Speakers at the event will
include scholar and writer Dr. Emalani Case
whose book
Everything Ancient Was Once New: Indigenous Persistence
from
Hawaii to Kahiki was published by UH Press in
2021. Emalani is active
in the movement to demilitarise
Hawai’i and stop RIMPAC, the biennial
war games held in
Hawai’i, as well as standing up for a free
and
independent Pacific
Indigenous Pacific Uprising
(IPU) members Sina Brown-Davis and Tāwhana
Chadwick will
speak about the situation in Tahiti.
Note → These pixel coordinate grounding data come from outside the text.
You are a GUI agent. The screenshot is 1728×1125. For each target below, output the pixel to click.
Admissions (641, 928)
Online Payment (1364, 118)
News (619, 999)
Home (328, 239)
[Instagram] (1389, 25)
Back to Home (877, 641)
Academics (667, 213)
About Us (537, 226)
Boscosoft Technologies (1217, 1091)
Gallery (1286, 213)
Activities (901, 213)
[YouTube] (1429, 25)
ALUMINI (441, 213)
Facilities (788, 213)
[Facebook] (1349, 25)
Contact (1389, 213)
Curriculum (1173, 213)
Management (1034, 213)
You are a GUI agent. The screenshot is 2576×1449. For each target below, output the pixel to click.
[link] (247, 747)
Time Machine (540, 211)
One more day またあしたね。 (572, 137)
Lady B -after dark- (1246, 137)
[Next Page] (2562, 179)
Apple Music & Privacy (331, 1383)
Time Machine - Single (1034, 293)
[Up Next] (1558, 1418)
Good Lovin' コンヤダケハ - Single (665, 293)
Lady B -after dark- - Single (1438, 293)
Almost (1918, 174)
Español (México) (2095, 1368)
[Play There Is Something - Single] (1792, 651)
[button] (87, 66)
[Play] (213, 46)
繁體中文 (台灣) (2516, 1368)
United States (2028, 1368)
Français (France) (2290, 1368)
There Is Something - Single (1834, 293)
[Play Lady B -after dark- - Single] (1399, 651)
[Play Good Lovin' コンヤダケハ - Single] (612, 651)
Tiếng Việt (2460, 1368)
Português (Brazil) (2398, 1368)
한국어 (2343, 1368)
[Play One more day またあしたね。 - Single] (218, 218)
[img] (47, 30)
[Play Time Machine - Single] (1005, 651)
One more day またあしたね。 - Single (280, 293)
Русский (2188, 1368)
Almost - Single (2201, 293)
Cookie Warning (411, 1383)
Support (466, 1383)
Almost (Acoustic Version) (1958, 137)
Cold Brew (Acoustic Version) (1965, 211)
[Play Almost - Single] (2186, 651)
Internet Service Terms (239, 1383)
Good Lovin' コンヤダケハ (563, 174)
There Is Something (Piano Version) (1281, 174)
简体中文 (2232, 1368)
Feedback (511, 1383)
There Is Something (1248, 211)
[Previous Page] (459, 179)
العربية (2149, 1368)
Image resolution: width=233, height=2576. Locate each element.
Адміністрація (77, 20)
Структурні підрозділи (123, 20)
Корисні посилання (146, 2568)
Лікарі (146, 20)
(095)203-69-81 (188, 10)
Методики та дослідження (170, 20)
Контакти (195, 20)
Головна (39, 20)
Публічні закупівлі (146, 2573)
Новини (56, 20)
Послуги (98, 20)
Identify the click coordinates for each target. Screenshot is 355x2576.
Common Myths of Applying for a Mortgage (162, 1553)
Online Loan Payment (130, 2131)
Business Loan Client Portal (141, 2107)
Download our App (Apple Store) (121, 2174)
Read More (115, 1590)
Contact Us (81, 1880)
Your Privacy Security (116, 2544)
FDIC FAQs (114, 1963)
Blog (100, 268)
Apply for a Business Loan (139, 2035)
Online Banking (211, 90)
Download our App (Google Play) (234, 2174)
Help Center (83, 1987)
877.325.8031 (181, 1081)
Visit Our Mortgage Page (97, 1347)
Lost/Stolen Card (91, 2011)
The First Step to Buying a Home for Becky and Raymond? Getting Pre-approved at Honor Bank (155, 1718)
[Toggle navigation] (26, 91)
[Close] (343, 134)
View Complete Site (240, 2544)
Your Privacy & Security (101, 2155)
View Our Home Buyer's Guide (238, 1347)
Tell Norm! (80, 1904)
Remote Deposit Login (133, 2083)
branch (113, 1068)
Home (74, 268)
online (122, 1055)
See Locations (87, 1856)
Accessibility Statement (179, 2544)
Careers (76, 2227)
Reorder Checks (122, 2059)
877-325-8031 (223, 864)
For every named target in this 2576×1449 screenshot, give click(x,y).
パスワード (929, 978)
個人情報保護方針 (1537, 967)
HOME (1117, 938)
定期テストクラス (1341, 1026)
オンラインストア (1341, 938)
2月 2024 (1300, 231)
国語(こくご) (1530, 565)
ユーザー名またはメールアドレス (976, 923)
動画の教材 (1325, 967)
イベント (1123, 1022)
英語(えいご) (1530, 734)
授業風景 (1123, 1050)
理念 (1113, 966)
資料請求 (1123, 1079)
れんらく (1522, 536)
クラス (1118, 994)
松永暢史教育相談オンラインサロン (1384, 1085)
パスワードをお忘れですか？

IPU works to
connect,
amplify and uplift resistance and alternatives
to colonial oppression in
the Pacific.
The free
event will also involve making activist art together
including
a banner expressing solidarity with the
Ma’ohi Nui people and the recent
day of action in
Tahiti when thousands took to the streets under
the
slogan: Mai te Paura Ātōmī i te Tiāmara’a /
From Bomb contamination to
self determination.
The
Ma’ohi Nui people were contaminated by French nuclear
testing in
1974 and are still demanding reparations more
than 40 years later.
Sina Brown Davis says, “the IPU
stands with our Te Ao Maohi cousins and
their fight for
self-determination. Tahitian independence would
have
ensured that France would not have poinsoned lands,
waters and peoples
with their nuclear testing. There can
be no Pacific liberation without
self determination. We
must decolonise now.”
“We are continuing our
commitment to ethical remembering and active
opposition
of structures which colonise, extract, displace, and
destroy
for profit, “ says Ms Morse. “While as a
nation we have been firm in our
rejection of nuclear arms
in our waters, we must look further ashore and
listen to
the voices of self-determination in the Pacific and
reject
militarism.”
The event will end at the French Embassy.